Bayern boomt, der Norden schrumpft. Seit der Wiedervereinigung sind netto fast 700.000 Bürger aus anderen Bundesländern in den Süden gezogen - zumeist aus den nördlichen Regionen der Republik. Besonders dramatisch: Vor allem junge Menschen verlassen ihre Heimat.
München: Die bayerische Landeshauptstadt wächst und wächst

München: Die bayerische Landeshauptstadt wächst und wächst

Foto: A3919 Lukas Barth/ dpa

Berlin - Wie viele Menschen leben in Deutschland? Diese Frage soll im Rahmen des Zensus geklärt werden. Offenbar wohnen aber über eine Million Menschen weniger in der Bundesrepublik als bislang angenommen. So sehr Unklarheit über die Bevölkerungszahl insgesamt herrscht - offensichtlich ist, dass es innerhalb Deutschlands eine starke Wanderungsbewegung gibt. Und diese folgt fast immer dem Prinzip "Vom Norden in den Süden".

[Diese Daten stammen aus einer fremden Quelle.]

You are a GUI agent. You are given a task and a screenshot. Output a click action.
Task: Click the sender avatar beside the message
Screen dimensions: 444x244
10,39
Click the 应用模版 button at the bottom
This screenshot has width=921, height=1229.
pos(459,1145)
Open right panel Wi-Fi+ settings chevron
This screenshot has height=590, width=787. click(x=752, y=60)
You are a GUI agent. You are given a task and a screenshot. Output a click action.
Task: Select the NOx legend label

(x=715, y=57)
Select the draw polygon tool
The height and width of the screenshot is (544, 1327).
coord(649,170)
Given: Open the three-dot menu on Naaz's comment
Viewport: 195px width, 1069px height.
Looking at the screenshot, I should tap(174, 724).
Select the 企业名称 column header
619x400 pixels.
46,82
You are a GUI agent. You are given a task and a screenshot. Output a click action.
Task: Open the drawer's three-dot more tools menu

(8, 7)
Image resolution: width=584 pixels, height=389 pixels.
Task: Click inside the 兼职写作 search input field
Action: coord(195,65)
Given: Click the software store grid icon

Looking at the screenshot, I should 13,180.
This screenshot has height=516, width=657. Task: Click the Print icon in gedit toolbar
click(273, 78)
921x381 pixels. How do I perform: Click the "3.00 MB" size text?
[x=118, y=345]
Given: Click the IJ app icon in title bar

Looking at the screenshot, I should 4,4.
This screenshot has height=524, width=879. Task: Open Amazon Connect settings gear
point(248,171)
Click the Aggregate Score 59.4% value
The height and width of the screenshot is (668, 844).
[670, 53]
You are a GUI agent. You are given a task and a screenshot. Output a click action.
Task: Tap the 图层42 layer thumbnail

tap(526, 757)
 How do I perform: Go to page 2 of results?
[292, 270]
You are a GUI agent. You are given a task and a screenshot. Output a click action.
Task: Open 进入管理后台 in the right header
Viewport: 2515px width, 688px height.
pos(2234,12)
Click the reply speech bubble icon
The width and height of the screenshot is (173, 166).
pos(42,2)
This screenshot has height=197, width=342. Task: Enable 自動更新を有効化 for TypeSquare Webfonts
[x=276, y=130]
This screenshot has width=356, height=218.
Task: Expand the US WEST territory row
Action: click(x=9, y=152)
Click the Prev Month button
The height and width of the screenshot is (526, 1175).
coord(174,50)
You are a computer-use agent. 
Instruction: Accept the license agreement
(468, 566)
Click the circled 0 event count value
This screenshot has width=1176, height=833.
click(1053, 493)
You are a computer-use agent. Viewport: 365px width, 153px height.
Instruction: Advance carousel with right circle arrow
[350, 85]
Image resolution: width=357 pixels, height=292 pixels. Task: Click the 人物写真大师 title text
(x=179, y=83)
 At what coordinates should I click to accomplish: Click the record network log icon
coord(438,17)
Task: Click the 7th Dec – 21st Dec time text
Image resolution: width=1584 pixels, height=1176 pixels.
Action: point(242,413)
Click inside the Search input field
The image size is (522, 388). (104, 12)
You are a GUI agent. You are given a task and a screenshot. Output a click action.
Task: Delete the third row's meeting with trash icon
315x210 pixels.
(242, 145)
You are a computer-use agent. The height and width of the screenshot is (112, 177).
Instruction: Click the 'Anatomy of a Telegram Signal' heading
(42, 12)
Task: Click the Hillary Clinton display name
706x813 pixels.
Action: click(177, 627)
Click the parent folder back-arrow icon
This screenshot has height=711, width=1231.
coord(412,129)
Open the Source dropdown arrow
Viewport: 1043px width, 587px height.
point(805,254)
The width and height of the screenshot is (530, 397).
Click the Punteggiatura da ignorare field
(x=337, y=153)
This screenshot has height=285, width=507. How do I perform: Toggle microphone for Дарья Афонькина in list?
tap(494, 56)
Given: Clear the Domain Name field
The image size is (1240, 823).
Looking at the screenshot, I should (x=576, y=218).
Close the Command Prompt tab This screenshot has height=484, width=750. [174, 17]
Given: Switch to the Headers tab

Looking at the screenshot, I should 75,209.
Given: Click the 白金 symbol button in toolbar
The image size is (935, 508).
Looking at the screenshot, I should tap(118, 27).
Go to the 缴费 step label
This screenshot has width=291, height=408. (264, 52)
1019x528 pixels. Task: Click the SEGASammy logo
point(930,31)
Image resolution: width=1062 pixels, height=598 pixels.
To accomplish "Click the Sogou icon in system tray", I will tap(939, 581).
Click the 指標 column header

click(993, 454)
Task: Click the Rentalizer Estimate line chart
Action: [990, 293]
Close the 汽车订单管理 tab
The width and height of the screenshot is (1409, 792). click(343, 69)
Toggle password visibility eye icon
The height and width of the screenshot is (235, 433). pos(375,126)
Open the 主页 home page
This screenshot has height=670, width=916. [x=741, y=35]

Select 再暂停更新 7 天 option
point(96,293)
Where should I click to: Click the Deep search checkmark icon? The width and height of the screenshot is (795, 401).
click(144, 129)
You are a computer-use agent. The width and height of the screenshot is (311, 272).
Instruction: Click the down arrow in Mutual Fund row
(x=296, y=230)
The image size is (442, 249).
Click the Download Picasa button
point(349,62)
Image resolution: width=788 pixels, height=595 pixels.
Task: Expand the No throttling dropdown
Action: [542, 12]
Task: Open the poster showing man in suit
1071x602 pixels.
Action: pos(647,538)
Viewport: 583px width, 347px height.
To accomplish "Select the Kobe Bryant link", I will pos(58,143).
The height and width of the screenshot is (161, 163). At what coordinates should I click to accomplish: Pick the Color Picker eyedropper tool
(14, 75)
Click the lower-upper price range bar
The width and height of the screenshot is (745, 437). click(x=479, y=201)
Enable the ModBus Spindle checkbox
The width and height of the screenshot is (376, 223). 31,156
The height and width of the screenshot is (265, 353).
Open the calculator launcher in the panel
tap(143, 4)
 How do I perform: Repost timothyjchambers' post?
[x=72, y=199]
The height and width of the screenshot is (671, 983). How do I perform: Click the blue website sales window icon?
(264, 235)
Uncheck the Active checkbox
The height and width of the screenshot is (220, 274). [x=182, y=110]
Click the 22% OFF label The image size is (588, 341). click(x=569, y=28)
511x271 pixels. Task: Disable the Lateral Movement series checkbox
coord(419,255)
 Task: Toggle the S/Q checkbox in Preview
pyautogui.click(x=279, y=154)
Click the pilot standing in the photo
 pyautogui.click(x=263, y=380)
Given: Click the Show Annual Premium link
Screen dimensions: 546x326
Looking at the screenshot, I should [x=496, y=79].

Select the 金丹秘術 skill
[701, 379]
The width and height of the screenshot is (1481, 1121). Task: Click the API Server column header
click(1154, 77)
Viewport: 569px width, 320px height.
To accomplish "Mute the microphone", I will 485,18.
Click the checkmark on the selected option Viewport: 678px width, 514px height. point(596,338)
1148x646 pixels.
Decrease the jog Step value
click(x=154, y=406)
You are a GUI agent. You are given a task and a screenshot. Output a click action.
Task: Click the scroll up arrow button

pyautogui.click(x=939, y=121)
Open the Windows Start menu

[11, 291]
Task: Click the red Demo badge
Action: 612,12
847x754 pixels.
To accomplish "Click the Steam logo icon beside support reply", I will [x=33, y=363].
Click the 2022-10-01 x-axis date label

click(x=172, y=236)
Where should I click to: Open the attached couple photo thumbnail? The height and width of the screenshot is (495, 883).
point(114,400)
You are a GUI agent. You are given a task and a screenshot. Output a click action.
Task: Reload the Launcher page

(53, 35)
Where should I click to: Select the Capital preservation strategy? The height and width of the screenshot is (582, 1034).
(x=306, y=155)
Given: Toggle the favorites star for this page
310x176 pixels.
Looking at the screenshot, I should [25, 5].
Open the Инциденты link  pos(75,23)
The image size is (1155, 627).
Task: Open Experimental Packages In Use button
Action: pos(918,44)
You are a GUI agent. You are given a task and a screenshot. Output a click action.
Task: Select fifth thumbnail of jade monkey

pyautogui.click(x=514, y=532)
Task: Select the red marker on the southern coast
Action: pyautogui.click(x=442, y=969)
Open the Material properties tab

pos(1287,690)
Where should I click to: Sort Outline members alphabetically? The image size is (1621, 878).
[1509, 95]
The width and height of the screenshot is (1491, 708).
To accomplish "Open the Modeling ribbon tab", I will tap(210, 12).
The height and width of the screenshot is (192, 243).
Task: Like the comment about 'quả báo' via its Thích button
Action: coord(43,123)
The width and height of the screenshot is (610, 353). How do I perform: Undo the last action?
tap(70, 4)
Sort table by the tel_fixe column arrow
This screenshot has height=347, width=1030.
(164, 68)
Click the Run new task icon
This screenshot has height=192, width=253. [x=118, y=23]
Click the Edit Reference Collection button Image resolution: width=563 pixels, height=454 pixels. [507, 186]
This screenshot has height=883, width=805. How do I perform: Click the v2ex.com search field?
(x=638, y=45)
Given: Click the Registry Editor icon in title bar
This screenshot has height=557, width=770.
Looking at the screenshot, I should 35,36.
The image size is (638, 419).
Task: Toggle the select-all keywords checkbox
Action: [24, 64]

Viele Bundesländer haben einem Bericht der "Welt am Sonntag" zufolge in den vergangenen Jahren erhebliche Abwanderungen zu beklagen. Von diesen innerdeutschen Verschiebungen profitiere vor allem Süddeutschland, schreibt die Zeitung unter Berufung auf aktuelle Daten des Bundesinstituts für Bevölkerungsentwicklung (BIB).

Demnach zog allein Bayern seit der Wiedervereinigung im Saldo 670.000 Bewohner aus anderen Teilen Deutschlands an. Niedersachsen verlor hingegen im gleichen Zeitraum fast eine halbe Million Menschen. Berlin registrierte einen Wanderungsverlust von fast 100.000 Personen. Auch Mecklenburg-Vorpommern, Sachsen-Anhalt und Bremen verloren Teile ihrer Bevölkerung.

Bayern-Boom geht weiter

Es seien vor allem junge Menschen zwischen 18 und 30 Jahren, die der Heimat den Rücken kehrten, um in einem anderen Bundesland einen Arbeitsplatz anzunehmen oder eine Ausbildung anzufangen, sagte BIB-Forscher Stephan Kühntopf.

Der Chef des Berlin-Instituts für Bevölkerung und Entwicklung, Reiner Klingholz, spricht von einem "demografischen Klau", der für die Zu- und Abwanderungsregionen gravierende Folgen habe. Angesichts des drohenden Fachkräftemangels und der schrumpfenden Bevölkerung sei Zuwanderung die einzige Möglichkeit, den künftigen Wohlstand zu halten.

Für Bayern prognostizieren die Experten bis 2030 eine anhaltend starke Zuwanderung. Profitieren würden aber auch andere Bundesländer im Süden, die so ihre Bevölkerung im Gegensatz zum Rest der Republik weitgehend stabil halten könnten.